Commit Graph

3339 Commits

Author SHA1 Message Date
NeilBrown
cb8b12b5d8 md/raid10: always initialise ->state on newly allocated r10_bio
Most places which allocate an r10_bio zero the ->state, some don't.
As the r10_bio comes from a mempool, and the allocation function uses
kzalloc it is often zero anyway.  But sometimes it isn't and it is
best to be safe.

I only noticed this because of the bug fixed by an earlier patch
where the r10_bios allocated for a reshape were left around to
be used by a subsequent resync.  In that case the R10BIO_IsReshape
flag caused problems.

Signed-off-by: NeilBrown <neilb@suse.de>
2014-08-19 17:20:27 +10:00
NeilBrown
e337aead3a md/raid10: avoid memory leak on error path during reshape.
If raid10 reshape fails to find somewhere to read a block
from, it returns without freeing memory...

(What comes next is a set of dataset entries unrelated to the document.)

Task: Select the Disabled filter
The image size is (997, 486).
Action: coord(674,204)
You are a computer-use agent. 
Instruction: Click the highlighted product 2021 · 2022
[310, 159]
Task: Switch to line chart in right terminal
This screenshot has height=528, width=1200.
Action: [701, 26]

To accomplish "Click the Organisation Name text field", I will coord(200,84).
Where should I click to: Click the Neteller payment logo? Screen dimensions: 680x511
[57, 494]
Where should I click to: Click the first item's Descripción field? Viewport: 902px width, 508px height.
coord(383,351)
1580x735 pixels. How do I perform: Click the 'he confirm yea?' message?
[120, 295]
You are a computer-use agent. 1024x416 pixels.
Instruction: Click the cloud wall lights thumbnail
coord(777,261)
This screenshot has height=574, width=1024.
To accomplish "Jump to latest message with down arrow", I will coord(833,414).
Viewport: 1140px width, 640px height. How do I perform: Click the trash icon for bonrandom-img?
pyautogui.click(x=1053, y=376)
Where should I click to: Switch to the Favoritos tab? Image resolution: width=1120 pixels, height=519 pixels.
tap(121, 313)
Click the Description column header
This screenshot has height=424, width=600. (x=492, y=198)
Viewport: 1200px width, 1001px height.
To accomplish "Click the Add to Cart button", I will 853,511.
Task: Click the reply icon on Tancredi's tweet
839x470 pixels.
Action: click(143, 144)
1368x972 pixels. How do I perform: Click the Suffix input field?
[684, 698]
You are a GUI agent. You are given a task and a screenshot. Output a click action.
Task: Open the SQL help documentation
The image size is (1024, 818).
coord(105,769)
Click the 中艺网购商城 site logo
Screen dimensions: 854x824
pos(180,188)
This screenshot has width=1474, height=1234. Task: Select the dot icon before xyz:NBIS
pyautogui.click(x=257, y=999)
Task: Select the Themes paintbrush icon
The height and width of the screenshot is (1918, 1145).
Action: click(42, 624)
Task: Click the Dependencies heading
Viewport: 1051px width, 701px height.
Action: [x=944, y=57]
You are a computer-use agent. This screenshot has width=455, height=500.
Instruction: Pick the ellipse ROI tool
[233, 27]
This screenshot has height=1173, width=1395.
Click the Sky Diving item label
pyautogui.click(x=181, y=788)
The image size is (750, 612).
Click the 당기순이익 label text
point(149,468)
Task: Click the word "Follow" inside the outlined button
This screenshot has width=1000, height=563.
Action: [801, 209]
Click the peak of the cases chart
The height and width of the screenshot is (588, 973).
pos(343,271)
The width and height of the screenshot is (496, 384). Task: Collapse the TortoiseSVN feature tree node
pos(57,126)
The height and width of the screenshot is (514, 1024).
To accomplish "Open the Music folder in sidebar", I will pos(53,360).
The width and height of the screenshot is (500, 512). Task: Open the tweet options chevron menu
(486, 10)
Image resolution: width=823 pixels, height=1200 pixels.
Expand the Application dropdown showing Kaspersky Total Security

Signed-off-by: NeilBrown <neilb@suse.de>
2014-08-19 17:20:27 +10:00
NeilBrown
b39685526f md/raid10: Fix memory leak when raid10 reshape completes.
When a raid10 commences a resync/recovery/reshape it allocates
some buffer space.
When a resync/recovery completes the buffer space is freed.  But not
when the reshape completes.
This can result in a small memory leak.

There is a subtle side-effect of this bug.  When a RAID10 is reshaped
to a larger array (more devices), the reshape is immediately followed
by a "resync" of the new space.  This "resync" will use the buffer
space which was allocated for "reshape".  This can cause problems
including a "BUG" in the SCSI layer.  So this is suitable for -stable.

Cc: stable@vger.kernel.org (v3.5+)
Fixes: 3ea7daa5d7
Signed-off-by: NeilBrown <neilb@suse.de>
2014-08-19 17:20:27 +10:00
NeilBrown
ce0b0a4695 md/raid10: fix memory leak when reshaping a RAID10.
raid10 reshape clears unwanted bits from a bio->bi_flags using
a method which, while clumsy, worked until 3.10 when BIO_OWNS_VEC
was added.
Since then it clears that bit but shouldn't.  This results in a
memory leak.

So change to used the approved method of clearing unwanted bits.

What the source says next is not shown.